Faciliter les Accès aux Outils de Paiement
Un obstacle concret souvent cité par les créateurs eux-mêmes est l’accès aux systèmes de paiement internationaux : Stripe, PayPal ou d’autres services nécessaires pour recevoir des revenus de plateformes globales ne sont pas disponibles ou sont très restreints dans de nombreux pays africains. Cela oblige les créateurs à passer par des solutions tierces avec des frais élevés, réduisant encore leurs gains nets.
Les contraintes d’infrastructure – connexion Internet instable, coût élevé de données mobiles, pannes d’électricité – compliquent aussi la production et la publication régulière de contenu, ce qui est essentiel pour optimiser les revenus. Alors que l’économie des créateurs explose ailleurs, la part des créateurs africains recevant un financement institutionnel est marginale, selon le Africa Creator Economy Report 2.0, qui estime qu’à peine 4,2 % des créateurs ont bénéficié d’investissements externes. Cette absence de capital limite la capacité à produire du contenu de haute qualité, à développer des équipes ou à diversifier les sources de revenus. Par contraste, dans les économies matures (États-Unis, Europe), les plateformes de financement dédiées, accords de merchandising ou revenus d’abonnements payants sont devenus des leviers classiques de rentabilité.
Faute de monétisation directe satisfaisante via les plateformes, les partenariats de marque deviennent la principale source de revenus pour les créateurs africains. Or, selon certaines estimations, moins de 15 % d’entre eux décrochent chaque année un contrat de sponsoring, révélant à la fois la faiblesse des marchés publicitaires locaux et la vive concurrence autour des partenariats les plus rémunérateurs.
Dans les économies occidentales, les revenus tirés de contrats de marque et des plateformes sont souvent complémentaires et plus structurés, grâce à des agences, des réseaux d’influence et des standards de rémunération plus établis. La monétisation des influenceurs africains souffre de ce que certains observateurs qualifient de « double peine » : un potentiel d’audience exponentiel mal converti en revenus, et un manque d’opportunités structurelles pour capter la valeur créée.

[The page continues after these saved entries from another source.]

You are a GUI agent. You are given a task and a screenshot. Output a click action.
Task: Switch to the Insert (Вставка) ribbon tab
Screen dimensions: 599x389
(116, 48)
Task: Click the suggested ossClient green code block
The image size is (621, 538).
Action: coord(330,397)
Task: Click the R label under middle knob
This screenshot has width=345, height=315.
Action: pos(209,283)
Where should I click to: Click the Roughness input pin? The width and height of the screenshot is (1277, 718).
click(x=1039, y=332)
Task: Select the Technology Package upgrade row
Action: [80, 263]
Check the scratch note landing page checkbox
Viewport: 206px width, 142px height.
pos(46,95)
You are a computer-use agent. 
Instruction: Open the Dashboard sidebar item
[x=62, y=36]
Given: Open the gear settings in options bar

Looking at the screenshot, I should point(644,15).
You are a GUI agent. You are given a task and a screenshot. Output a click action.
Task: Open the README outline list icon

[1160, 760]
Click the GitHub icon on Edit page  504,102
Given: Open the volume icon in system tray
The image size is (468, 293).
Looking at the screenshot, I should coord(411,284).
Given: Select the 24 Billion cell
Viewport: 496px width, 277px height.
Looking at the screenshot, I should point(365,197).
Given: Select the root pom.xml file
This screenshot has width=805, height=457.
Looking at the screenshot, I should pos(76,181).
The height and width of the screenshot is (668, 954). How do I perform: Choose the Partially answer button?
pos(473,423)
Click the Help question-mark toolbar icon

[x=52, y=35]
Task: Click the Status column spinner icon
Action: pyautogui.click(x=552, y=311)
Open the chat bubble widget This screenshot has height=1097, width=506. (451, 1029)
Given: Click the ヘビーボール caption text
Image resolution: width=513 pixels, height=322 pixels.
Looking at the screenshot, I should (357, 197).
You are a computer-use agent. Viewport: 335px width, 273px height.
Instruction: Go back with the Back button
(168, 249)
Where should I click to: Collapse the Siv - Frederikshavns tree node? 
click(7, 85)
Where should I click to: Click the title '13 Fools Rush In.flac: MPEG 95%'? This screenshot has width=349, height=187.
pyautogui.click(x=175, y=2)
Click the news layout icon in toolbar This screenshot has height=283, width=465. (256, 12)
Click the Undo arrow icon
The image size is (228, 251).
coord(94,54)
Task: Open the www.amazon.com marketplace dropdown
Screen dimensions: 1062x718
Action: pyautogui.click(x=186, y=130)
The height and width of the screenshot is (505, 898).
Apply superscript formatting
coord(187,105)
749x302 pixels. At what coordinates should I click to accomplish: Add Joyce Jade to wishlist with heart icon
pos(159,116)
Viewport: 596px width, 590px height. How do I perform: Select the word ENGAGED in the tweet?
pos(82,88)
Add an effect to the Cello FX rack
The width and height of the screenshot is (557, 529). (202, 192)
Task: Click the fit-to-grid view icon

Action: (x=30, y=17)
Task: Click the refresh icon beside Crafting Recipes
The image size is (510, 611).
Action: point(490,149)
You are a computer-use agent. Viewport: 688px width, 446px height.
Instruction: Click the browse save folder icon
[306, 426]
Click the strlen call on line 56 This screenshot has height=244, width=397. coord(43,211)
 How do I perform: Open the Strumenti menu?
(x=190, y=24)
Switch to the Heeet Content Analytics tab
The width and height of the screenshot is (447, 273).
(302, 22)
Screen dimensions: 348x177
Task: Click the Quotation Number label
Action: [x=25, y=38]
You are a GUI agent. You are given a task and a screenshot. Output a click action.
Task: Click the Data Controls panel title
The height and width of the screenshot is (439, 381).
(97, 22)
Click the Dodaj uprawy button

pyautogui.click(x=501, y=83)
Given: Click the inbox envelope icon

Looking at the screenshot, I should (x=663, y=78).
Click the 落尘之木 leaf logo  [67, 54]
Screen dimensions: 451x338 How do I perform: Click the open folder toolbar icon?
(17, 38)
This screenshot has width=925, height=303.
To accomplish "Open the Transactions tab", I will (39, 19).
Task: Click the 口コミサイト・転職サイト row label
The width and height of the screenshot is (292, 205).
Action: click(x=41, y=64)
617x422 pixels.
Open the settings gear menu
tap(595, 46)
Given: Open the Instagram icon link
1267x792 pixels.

Si l’Afrique se positionne comme un réservoir de talents capables d’atteindre des audiences globales, la monétisation de cette créativité numérique reste sous-exploitée à ce jour, faute d’un cadre technique, financier et réglementaire à la hauteur. Combler ce retard représente l’un des leviers les plus prometteurs pour créer de la valeur et capter une part des économies créatives mondiales en pleine expansion.
1. Marketing personnel, personal branding ou marketing de soi-même.